Le capitalisme vit actuellement sa crise la plus profonde. Une crise tout à la fois économique et politique mais aussi une crise du sens, qui conduit à une perte de repères. Tout l’entraîne au regard des processus logiques que Marx a très bien décrit, vers sa chute à court terme sur l’échelle historique. À l’heure où le capitalisme est prêt à s’effondrer et où il nous faudrait saisir cet instant pour le renverser et le dépasser, son unique moyen de survie est la guerre. Ce fût déjà le cas lors de la crise de 29, même si le capitalisme n’était pas à un stade si avancé et donc moins proche de sa fin. Le grand Capital n’a pas hésité à avoir recours au fascisme et à la guerre pour organiser un conflit identitaire et horizontal. Cette mise en route de la guerre s’est inscrite sur un temps long et progressif qui a débuté lui aussi par une guerre civile idéologique et une propagande massive. Néanmoins, c’est ce temps long qui peut aussi nous faire garder espoir aujourd’hui si nous sommes à même de déjouer les pièges qui nous sont tendus.

Dans le même temps, aujourd’hui, nous assistons à un assassinat en règle de la philosophie et des sciences sociales qui, lorsqu’elles ne sont tout simplement pas exclues de la sphère politique et remplacées par un vide que la télévision, entre autres, vient combler, avancent toujours dans l’ombre de la grande « déconstruction » menée par les dit philosophes de la « French Theory ». Ces derniers n’ont eu de cesse de déconstruire les esprits pour y faire régner un véritable chaos allant d’Althusser, qui a vidé le marxisme de son essence, et de l’hégélianisme à Judith Butler, principale théoricienne du genre, en passant par Michel Foucault dont nous avons déjà parlé plus tôt et d’autres encore qui n’ont vu de producteur que le désir.

Un corps social en décomposition. Des esprits vides. Un PCF abattu et traître (pour ce qui est de ses cadres). Une mise en avant à gauche des « déconstructeurs », à droite de la mouvance réactionnaire et pétainiste.

A tout cela, il ne manquait plus que d’introduire un bouc-émissaire, décrit comme « ennemi de l’intérieur », seul rempart pour une unification potentielle de ce qui reste de la Nation. La lutte ethnique vole donc au secours du Capital, incitant à la guerre civile idéologique puis armée dans les couches moyennes et populaires.

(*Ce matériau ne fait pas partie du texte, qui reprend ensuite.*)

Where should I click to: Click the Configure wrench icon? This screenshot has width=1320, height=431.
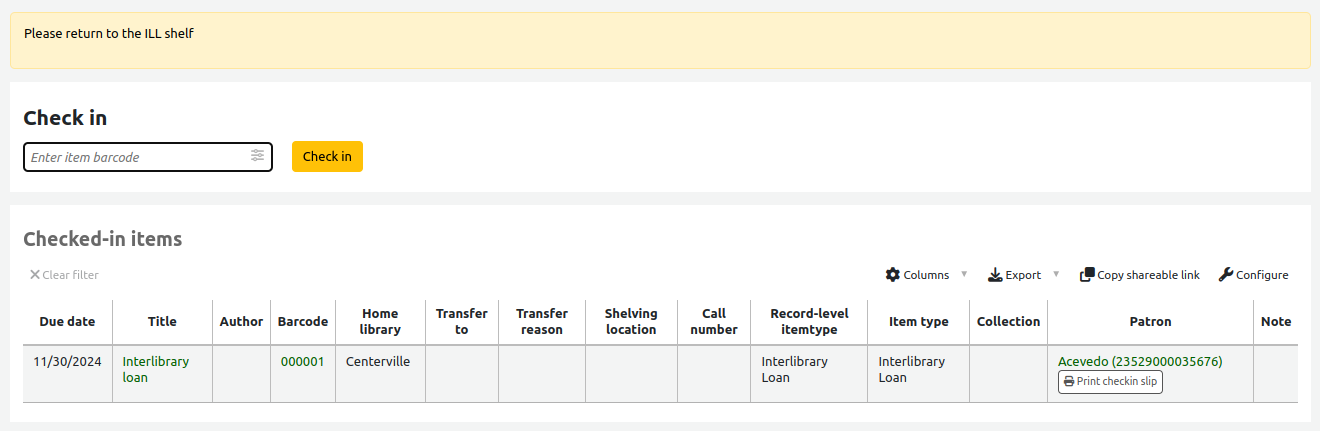pyautogui.click(x=1225, y=275)
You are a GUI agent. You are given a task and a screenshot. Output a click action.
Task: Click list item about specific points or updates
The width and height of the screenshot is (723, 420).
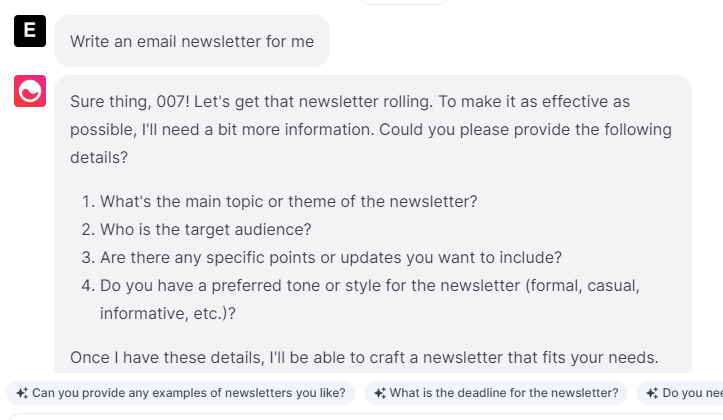point(330,257)
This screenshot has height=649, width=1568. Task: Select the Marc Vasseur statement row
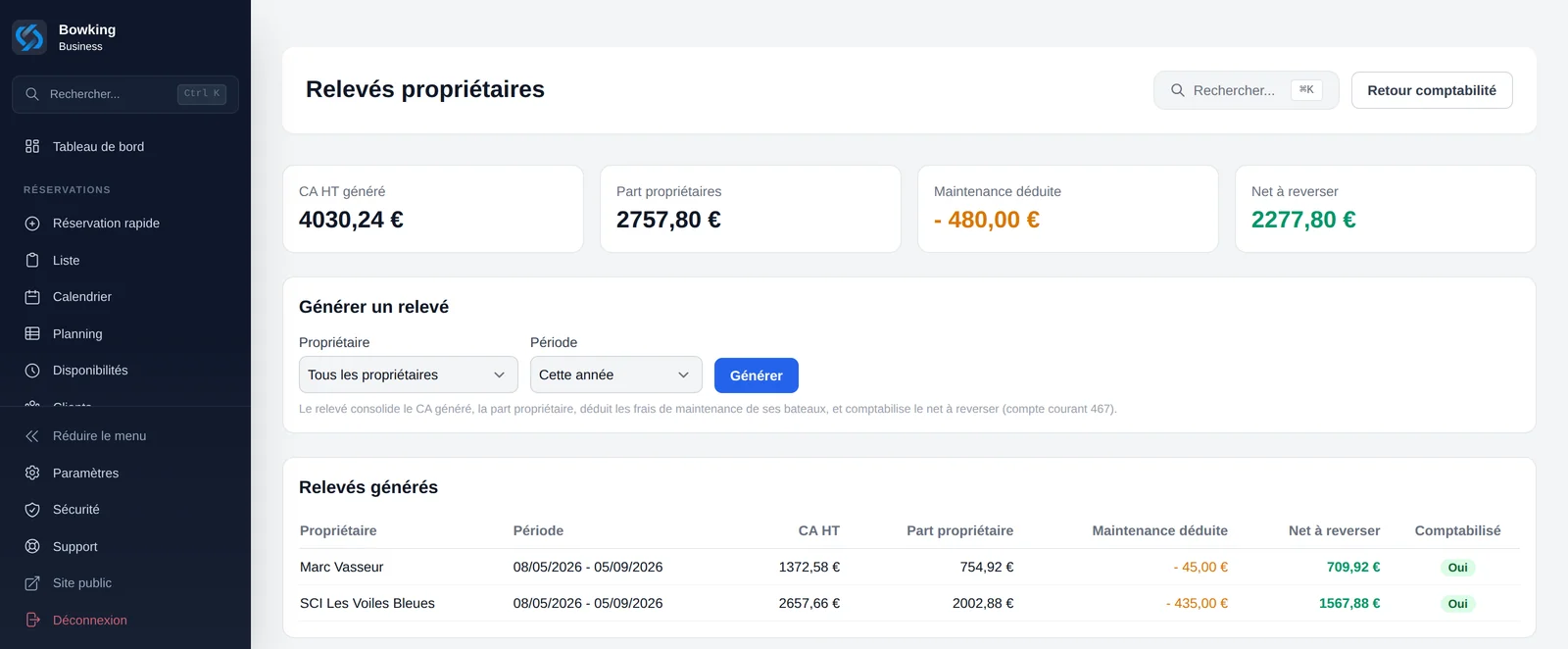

III – Le djihad unificateur…

Puisqu’il est nécessaire de le rappeler, je m’empresse de dire avant de poursuivre mon propos que je condamne, sans aucune réserve, les attentats du Charlie Hebdo qui ont eu lieu en Janvier 2015. Ceci étant dit, outre l’émotion, venons-en aux faits.

Pour cela, il nous faut d’abord nous rappeler d’un temps où l’Occident, et principalement les Etats-Unis, avait tout intérêt à s’allier avec les moudjahidins, ces combattants du djihad. Ce temps, était celui de la Guerre Froide et des années 1970. C’était celui où Ben Laden posait aux côtés de Zbigniew Brzezinski (2).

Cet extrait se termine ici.